CAM is inherently geared to:

- fostering good health

- strengthening health for resistance to health threats

- whole person diagnosis

- whole person treatment

- collaboration with other health approaches

- chronic disease prevention by supporting patients’ own natural systems for fighting disease and for maintaining health

- supporting sustainable, safer and more cost-effective health delivery systems

- help reduce the need of high cost, high-impact medical interventions and the long-term dependency on them

- help reduce the need for antibiotics, thus reducing the problem of anti-microbial resistance.

CAM can be considered as an essential part of a more integrated approach to the public health agenda across the EU, especially in areas including prevention and health promotion, patient safety, quality of healthcare (patient-centred health services), palliative care, health economics (cost-effectiveness and cost-savings), and mental health.

Therapies practised include: acupuncture, anthroposophic medicine, aromatherapy, ayurvedic medicine, chiropractic, herbal medicine/phytotherapy, homeopathy, kinesiology, massage, naturopathic medicine, osteopathy, reflexology, Tibetan and traditional Chinese medicine, shiatsu, yoga, among others.

Surveys conducted in several EU Member States show that CAM is used by a substantial proportion of the general population. Today’s European citizens have started to feel themselves increasingly responsible for their own lives, health and healthcare. They want to choose the therapeutic approach that they consider will produce the best result for their health problem whether it belongs to conventional medicine or CAM. Citizens are attracted to CAM because of its holistic approach, its effectiveness, its orientation towards promoting health rather than controlling symptoms, its emphasis on individual care and self-empowerment, its high safety profile and because of its use of naturally sourced, low-risk medicinal products.

CAM doctors and practitioners will normally recommend an individualised package of care, including a specified CAM treatment as well as advice on change of lifestyle, diet and substance-abuse behaviours, acquisition of stress-reduction techniques and exercise etc. Health psychology approaches, which are intrinsic to most CAM modalities, aim to teach individuals more adaptive methods of interpreting life challenges and to develop more effective coping responses.
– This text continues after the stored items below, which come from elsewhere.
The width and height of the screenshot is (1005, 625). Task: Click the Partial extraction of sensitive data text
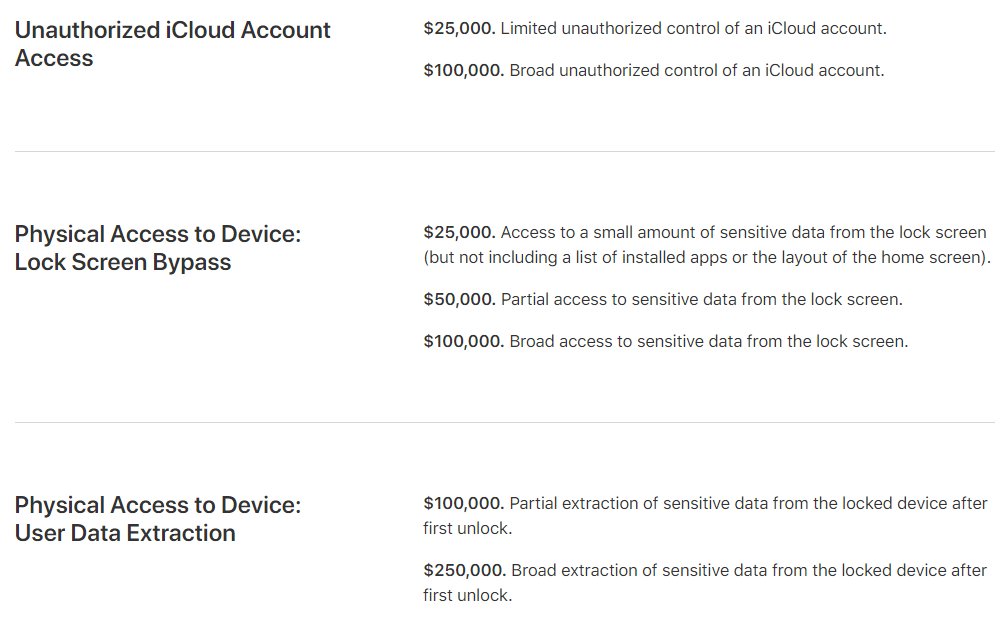705,516
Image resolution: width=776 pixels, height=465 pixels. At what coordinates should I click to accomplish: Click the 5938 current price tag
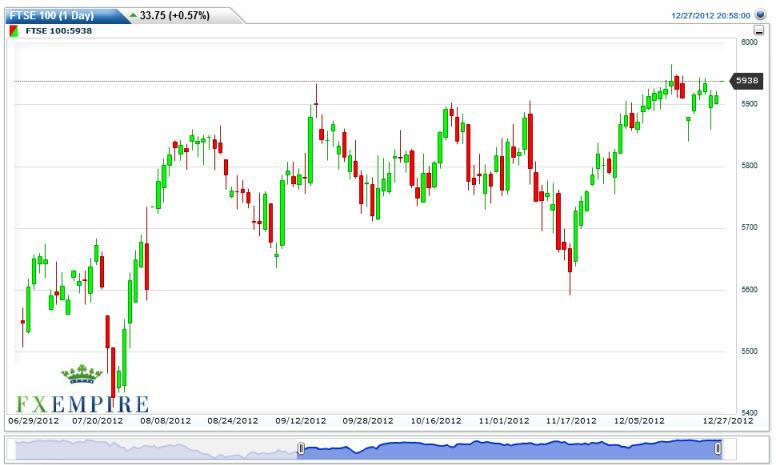746,80
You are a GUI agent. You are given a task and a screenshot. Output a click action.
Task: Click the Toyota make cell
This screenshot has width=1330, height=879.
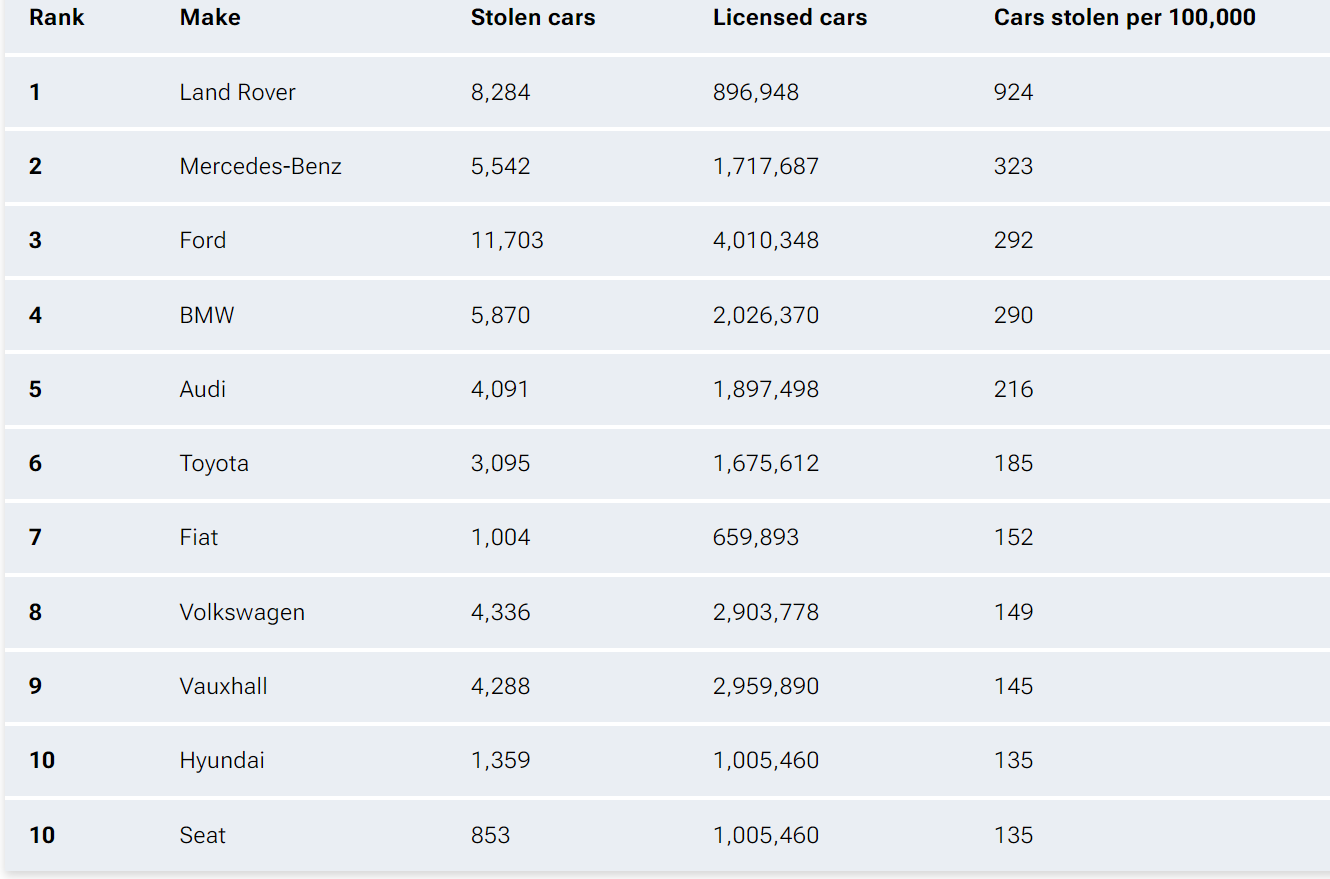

CAM therapies approach illness by working to induce and support the self-healing process of the individual. They can often be used as a first option in a wide range of health problems, or as a complement to conventional treatment working alongside it to improve patients’ health.


EPHA related articles

- Save The Date! Complementary and Alternative Medicine - Innovation and Added Value for European Healthcare

- CAM European Parliament Interest Group on Healthy and Active Ageing

- Complementary and Alternative Medicine - an overview

- A new consideration for CAM in the Commission?

Last modified on June 28 2012.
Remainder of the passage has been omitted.